Mas, não é só isso, em segundo lugar, pelo princípio de Campbell, “um indicador quantitativo, ao ser usado para a tomada de decisões, fica mais sujeito a manipulações e assim sua própria existência distorce e corrompe os processos que pretende monitorar“.

Sob pressão, as falcatruas se multiplicam nas redes e escolas – incluindo a ocultação de alunos sob o rótulo da medicalização ou das necessidades especiais ou ainda aproveitando brechas para excluir estudantes de baixo desempenho das provas que derrubariam a média da escola.

Por isso, o IDEB não pode ser utilizado isoladamente como fazemos. Para melhorar o diagnóstico são necessários outros indicadores das redes associados a ele.

O INEP já deu um passo na direção de melhorar o SAEB construindo o SINAEB em 2016. Naquela época o grupo de reformadores do governo Temer foi contra. Até a publicação do texto foi censurada no INEP, mas a ANPEd divulgou.

Surpreendentemente, em 2021 foi tomada uma iniciativa para rever o SAEB, como se nada tivesse sido feito antes pelo INEP.

Ainda no governo Bolsonaro, foi criada uma comissão com 23 membros entre titulares e suplentes na qual o principal órgão técnico, o INEP, tinha uma representação minoritária de dois membros, nenhum deles envolvidos com a concepção do SINAEB. Não houve nenhuma discussão interna no INEP e, ao que consta, os dois únicos membros do INEP foram trocados três vezes, período em que a DAEB teve três diretores diferentes.

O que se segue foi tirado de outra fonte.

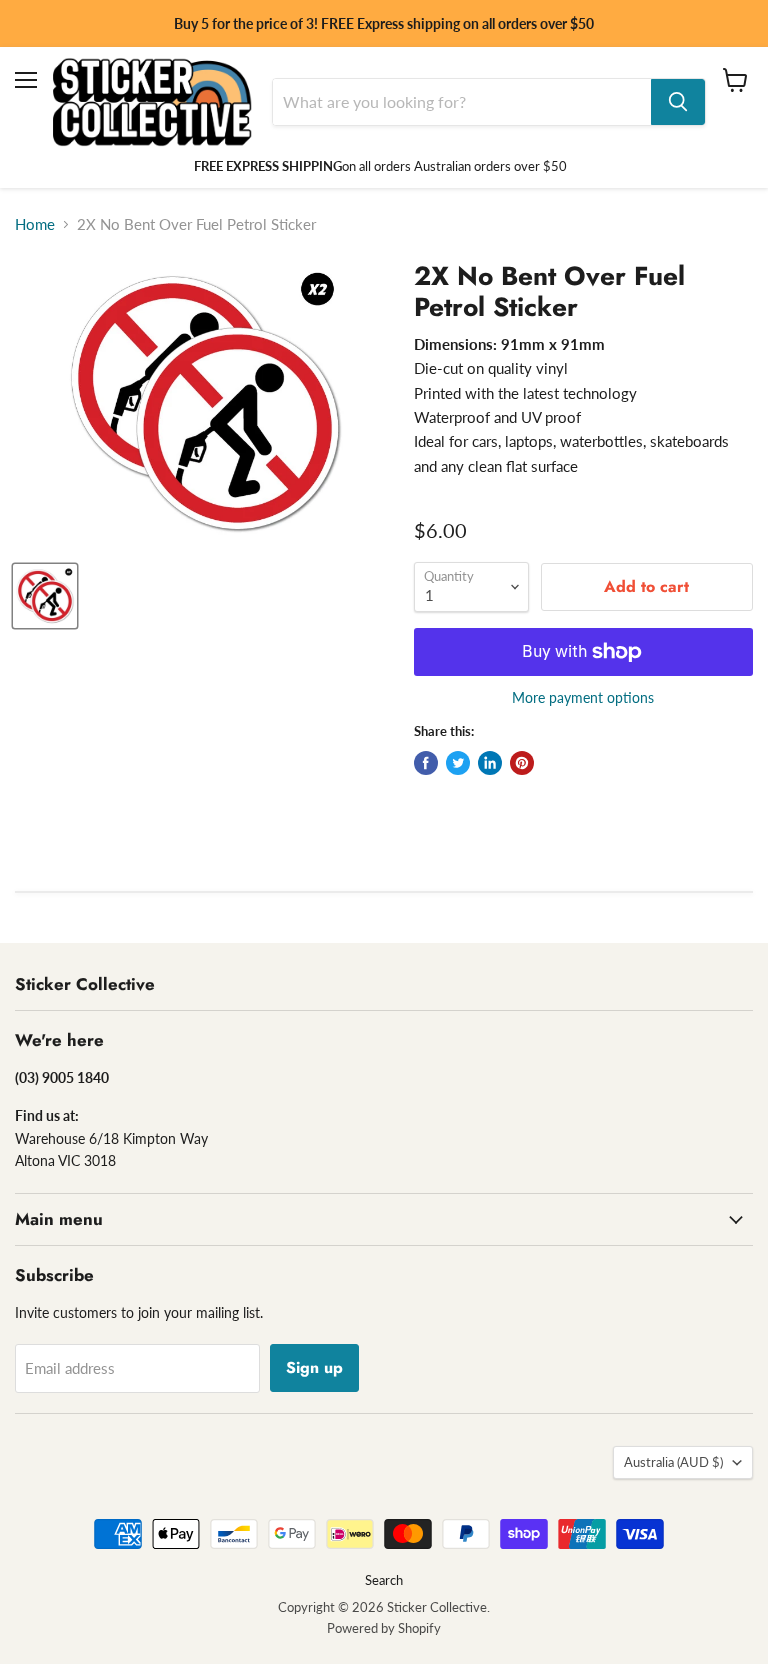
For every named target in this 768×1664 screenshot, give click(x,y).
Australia (673, 1462)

A sobralização do MEC e da educação brasileira certamente contará com a aprovação deste grupo de reformadores que atuou sob Temer e que foi contra o SINAEB, bem como das organizações empresariais que sempre caminham junto. Isso poderá ser uma trava para se avançar não só em direção ao SINAEB, mas também na direção de uma política educacional que supere a reforma empresarial.